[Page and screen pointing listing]
--------------------
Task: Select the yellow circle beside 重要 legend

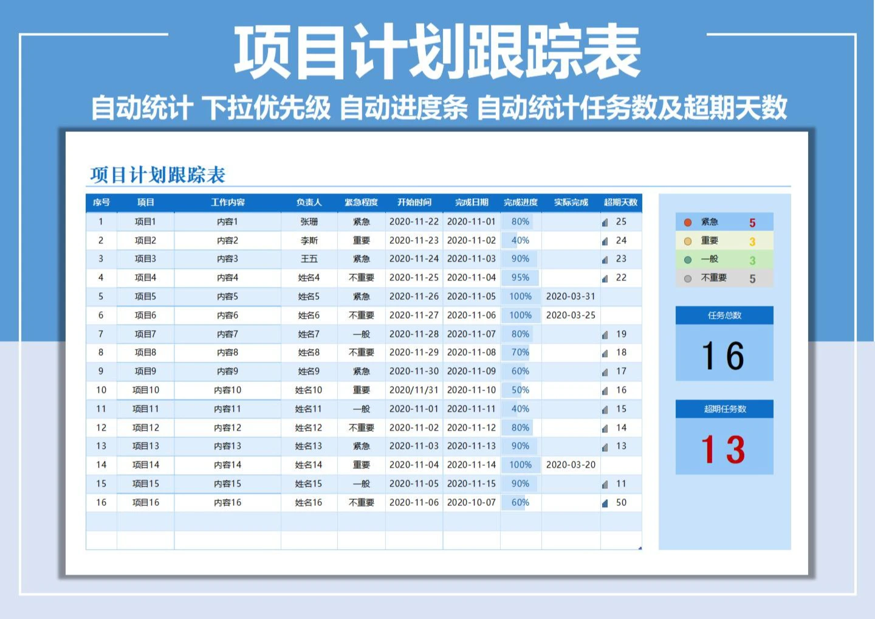Action: 688,241
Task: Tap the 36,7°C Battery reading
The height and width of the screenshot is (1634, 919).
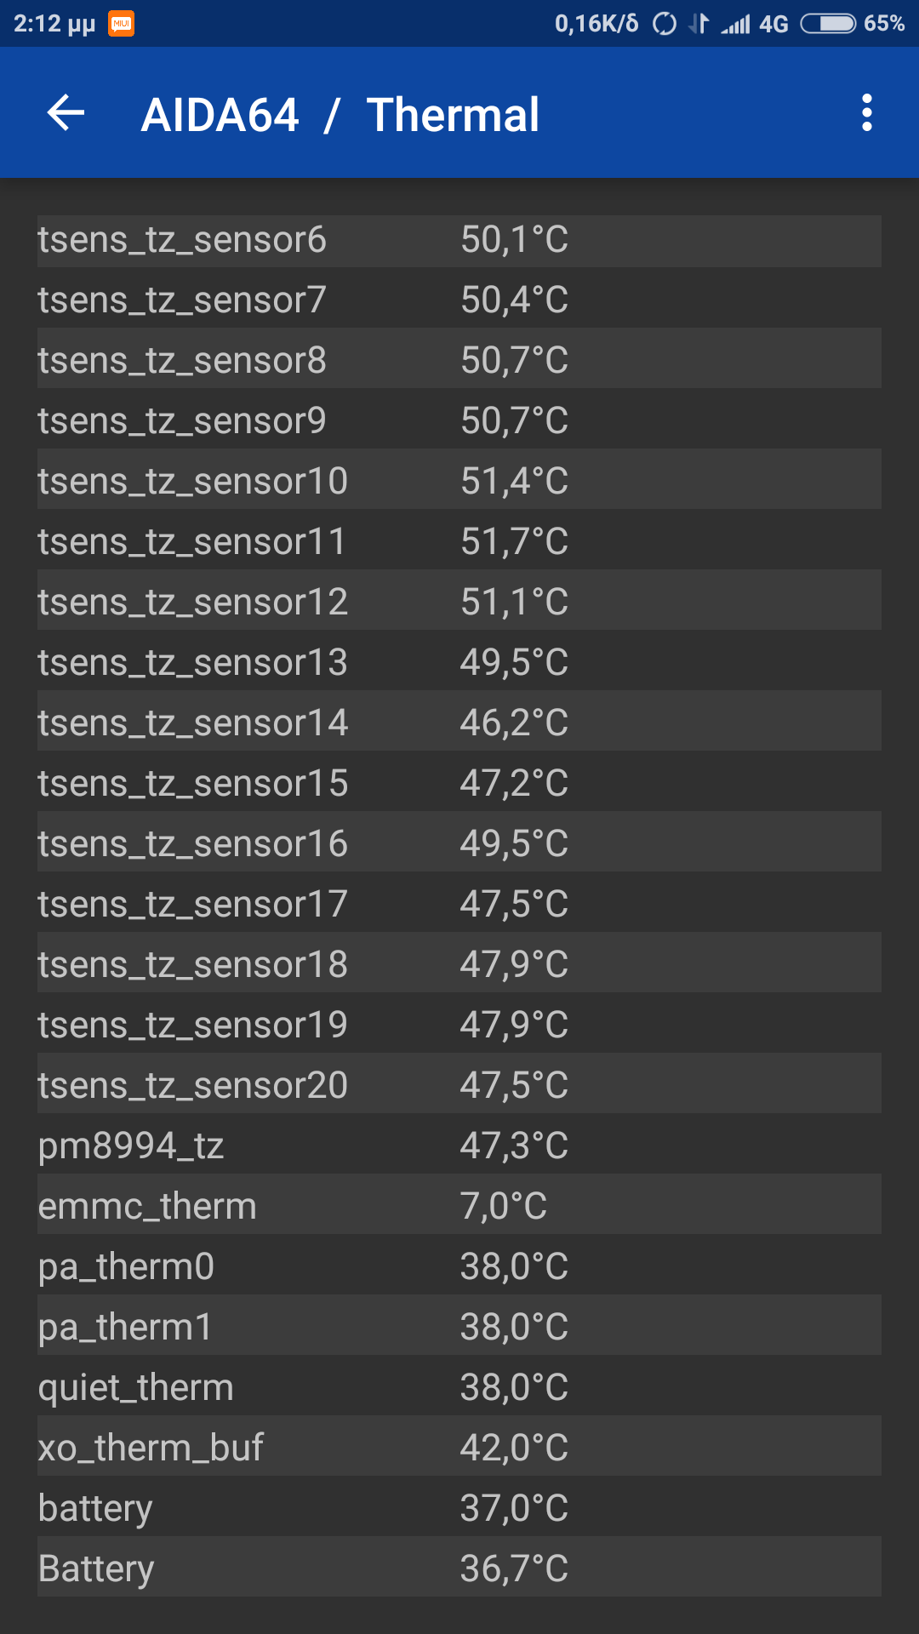Action: 514,1569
--------------------
**Written exercise**
Present every line of the listing as a Markdown table with the columns "Row" and "Line," numbering each row and skipping blank lines. Omit the pictures.

**Written solution**
| Row | Line |
|---|---|
| 1 | Task: Select the yellow circle beside 重要 legend |
| 2 | Action: 688,241 |
| 3 | Task: Tap the 36,7°C Battery reading |
| 4 | The height and width of the screenshot is (1634, 919). |
| 5 | Action: 514,1569 |